Filled with practical advice, “Big Hand, Little Hand” is essential reading for parents, co-parents and supporters of any child and family who experiences brain cancer. Trish has beautifully captured her son Tom’s cheeky spirit and courage in the face of an unbearable fight. The help this book will give other parents and families is a tribute to Tom, and just one example of how his legacy lives on. Vale Tom the Superhero, and thank you Trish for selflessly sharing your experiences to help others.
No parent should ever have to bury their own child. No child should have to bury their twin brother. Tom’s courageous fight against brain cancer is devastatingly recounted by his mother, Trish Carpenter in her memoir Big Hand, Little Hand. It is a story of one child’s strength and his mother’s unwavering love. It is also a way to cope with unimaginable grief and may provide some solace for those who are forced to face similar adversity in their lives. Unique in its subject matter and perspective, this book is a must-read for parents or loved ones of children who have been touched by cancer.
Former nurse, teacher, teacher librarian, bookseller, reviewer, literary awards judge and corporate communicator.
Big Hand Little Hand chronicles two courageous thirteen-month struggles. The first is Thomas’, a seven-year-old twin diagnosed with a brain tumour, who faces every attendant treatment to rid him of disease with a stoicism beyond his years. The second struggle is that of his mother, thrown into a world she has little knowledge of, wants no part of and has no arsenal for facing the impact of her son’s diagnosis.

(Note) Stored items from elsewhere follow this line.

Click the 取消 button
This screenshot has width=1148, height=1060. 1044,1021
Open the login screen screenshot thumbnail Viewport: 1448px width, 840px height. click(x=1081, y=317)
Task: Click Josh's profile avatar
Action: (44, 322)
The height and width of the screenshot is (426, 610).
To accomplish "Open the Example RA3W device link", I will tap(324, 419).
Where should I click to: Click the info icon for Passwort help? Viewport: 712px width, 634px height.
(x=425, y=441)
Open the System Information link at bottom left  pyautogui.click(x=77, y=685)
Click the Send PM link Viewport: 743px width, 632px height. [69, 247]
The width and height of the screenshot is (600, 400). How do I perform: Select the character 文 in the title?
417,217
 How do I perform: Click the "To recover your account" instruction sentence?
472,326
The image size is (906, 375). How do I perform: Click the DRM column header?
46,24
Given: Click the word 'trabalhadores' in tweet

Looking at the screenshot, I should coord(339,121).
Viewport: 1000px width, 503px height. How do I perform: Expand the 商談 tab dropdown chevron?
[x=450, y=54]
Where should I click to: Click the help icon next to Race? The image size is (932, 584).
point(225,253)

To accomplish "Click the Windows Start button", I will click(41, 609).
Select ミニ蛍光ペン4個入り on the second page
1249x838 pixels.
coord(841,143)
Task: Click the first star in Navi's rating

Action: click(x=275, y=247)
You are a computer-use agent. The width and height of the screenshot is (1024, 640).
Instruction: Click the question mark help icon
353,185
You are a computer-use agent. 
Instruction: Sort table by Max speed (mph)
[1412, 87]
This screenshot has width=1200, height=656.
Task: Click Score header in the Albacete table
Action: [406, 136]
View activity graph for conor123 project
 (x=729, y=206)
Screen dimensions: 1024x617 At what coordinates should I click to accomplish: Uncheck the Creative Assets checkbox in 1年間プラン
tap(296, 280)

Part memoir, part guide for others experiencing similar issues, and wholly an honest and confronting account, Big Hand Little Hand captures the heartbreak and pain of accompanying and mothering a young child on a horrendous journey. It is a journey not undertaken alone and yet against the background of medical intervention and hospital care the strength of the relationship between Tom and his mother is what resonates strongly throughout.
Theirs is a story told with great poignancy. A difficult and sometimes unsettling read, Big Hand Little Hand is nonetheless a gift – a tribute to a beautiful boy and a celebration of the love that surrounded and sustained him.
Senior Social Worker with Queensland Paediatric Rehabilitation Service
Big Hand, Little Hand is a beautiful and raw and honest sharing of a family’s incredible fight when Thomas, their beautiful, active, and creative boy is diagnosed with cancer and a brain injury. This book is Tom’s story, his cheeky personality, his beautiful and amazing adventures, and his heroic bravery. It is also his mum’s story, a story of endless love and commitment, of tears and laughter, of music and memories as she negotiates this new and foreign world. In being able to share both intimate details of her grief, as well as practical advice around the challenges of the everyday when your child is diagnosed with a serious illness and injury, Trish has created a much-needed resource for other parents who may be in a similar position. As professionals, we can offer guidance, counselling and advice for families faced with enormous struggles such as this, but to hear from the perspective of another parent is, I believe, immensely valuable in validating others’ experiences and supporting them to navigate their own difficult path. This book is both a powerful tribute to Tom, and an amazing gift to try and help others.